Podstawą zawiadomienia jest kontrola przeprowadzona przez Krajową Administrację Skarbową zarówno z PKOl, jak i w Polskim Związku Koszykówki, w którym to Piesiewicz do niedawna także pełnił funkcję prezesa. Aktualnie w Departamencie do Spraw Przestępczości Gospodarczej trwa analiza dokumentów zgromadzonych i przekazanych przez KAS.
PKOl atakuje ministra sportu
W związku z doniesieniami PKOl wydało oficjalne oświadczenie. Zdecydowanie zaprzeczamy, że w Polskim Komitecie Olimpijskim miały miejsce okoliczności przedstawione przez TVN24.pl polegające na posługiwaniu się pustymi fakturami VAT, czy procederze »prania brudnych pieniędzy«” – czytamy.
„Jesteśmy zaskoczeni przedstawionym przedmiotem złożonego zawiadomienia, gdyż opisane rozrachunki opisanymi instytucjami nigdy nie były przedmiotem zainteresowania Krajowej Administracji Skarbowej podczas kontroli w PKOl” – napisano.
W tym samym oświadczeniu pojawił się atak w kierunku ministra sportu Sławomira Nitrasa. „Z przykrością zauważamy, że ta informacja wpisuje się w wielomiesięczną retorykę inicjowaną przez Sławomira Nitrasa i jest szeroko zorganizowaną próbą dyskredytacji wizerunku Polskiego Komitetu Olimpijskiego oraz Prezesa Radosława Piesiewicza, mającą na celu polityczne wpływanie na działalność Polskiego Komitetu Olimpijskiego” – stwierdził PKOl.

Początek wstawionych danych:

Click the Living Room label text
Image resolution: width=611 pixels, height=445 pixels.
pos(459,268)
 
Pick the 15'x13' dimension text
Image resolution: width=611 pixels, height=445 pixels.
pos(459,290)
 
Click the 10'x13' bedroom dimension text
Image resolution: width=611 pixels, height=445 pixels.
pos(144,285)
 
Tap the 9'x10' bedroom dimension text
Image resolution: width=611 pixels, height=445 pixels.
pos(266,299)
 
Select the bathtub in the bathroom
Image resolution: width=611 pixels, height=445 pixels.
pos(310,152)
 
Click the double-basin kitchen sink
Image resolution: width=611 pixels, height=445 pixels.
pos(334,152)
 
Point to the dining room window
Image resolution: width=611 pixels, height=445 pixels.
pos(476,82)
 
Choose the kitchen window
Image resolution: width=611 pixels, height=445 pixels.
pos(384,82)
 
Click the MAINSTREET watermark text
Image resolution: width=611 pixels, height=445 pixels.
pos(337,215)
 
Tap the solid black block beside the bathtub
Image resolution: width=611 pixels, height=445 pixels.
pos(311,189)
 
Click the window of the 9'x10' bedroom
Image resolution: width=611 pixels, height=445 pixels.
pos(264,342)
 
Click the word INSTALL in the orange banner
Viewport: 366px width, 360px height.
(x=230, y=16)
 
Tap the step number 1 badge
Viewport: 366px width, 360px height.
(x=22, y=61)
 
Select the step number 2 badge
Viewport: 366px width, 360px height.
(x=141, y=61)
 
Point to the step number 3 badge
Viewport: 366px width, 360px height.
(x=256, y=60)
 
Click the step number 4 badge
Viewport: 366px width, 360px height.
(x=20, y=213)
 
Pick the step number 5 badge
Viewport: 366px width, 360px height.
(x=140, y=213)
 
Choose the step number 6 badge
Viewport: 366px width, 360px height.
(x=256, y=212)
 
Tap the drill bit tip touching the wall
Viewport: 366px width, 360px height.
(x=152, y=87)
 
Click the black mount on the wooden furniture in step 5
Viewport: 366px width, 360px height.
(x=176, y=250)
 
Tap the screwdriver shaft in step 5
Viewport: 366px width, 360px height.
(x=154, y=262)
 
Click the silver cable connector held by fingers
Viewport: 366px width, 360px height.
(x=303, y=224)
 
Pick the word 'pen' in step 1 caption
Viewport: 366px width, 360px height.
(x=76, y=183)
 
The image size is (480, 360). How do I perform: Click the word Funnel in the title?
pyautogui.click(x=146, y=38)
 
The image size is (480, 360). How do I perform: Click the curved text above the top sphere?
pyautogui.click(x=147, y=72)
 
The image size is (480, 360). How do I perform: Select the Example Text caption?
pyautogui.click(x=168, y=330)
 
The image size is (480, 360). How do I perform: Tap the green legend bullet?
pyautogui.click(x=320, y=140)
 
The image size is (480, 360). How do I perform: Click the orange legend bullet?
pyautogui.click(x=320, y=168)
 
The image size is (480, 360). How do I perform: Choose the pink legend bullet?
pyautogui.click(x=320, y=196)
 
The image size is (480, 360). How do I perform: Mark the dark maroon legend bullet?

Stanowcza odpowiedź Nitrasa
Na te słowa w czwartek Nitras odpowiedział osobiście. – Nie poddam się emocjom, nie będę oddawał jakichś razów panu Piesiewiczowi. Na pewno skorzystam z pomocy prawnika, bo te zarzuty, które on kieruje pod moim adresem, że ja jakoby mam wpływ na decyzję administracji skarbowej, to jest po prostu kłamstwo – stwierdził minister.
Analogicznie szef resortu sportu odpowiedział na sugestię, że miał on jakikolwiek wpływ na działalność sponsorów, którzy się wycofywali. – Sponsorzy wycofywali się ze współpracy z PKOl ze względu na styl funkcjonowania pana prezesa. Ja nie mam z tym nic wspólnego – mówił.
– Panu Piesiewiczowi to jest bardzo wygodne, sprowadzanie wszystkiego do sporu między mną a nim. Ja nie mam jakiejś emocji osobistej w tej kwestii. Jestem urzędnikiem państwowym, robię to, co uważam za stosowne – stwierdził Nitras.